**RECORDED INFORMATION**

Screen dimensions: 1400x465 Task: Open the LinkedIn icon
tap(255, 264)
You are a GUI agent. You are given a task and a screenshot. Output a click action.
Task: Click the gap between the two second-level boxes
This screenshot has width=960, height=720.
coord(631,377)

**WHAT YOU HAVE TO DO**
Please write the entries out again exactly as they stand.

**REPLY TO THE TASK**
Screen dimensions: 1400x465 Task: Open the LinkedIn icon
tap(255, 264)
You are a GUI agent. You are given a task and a screenshot. Output a click action.
Task: Click the gap between the two second-level boxes
This screenshot has width=960, height=720.
coord(631,377)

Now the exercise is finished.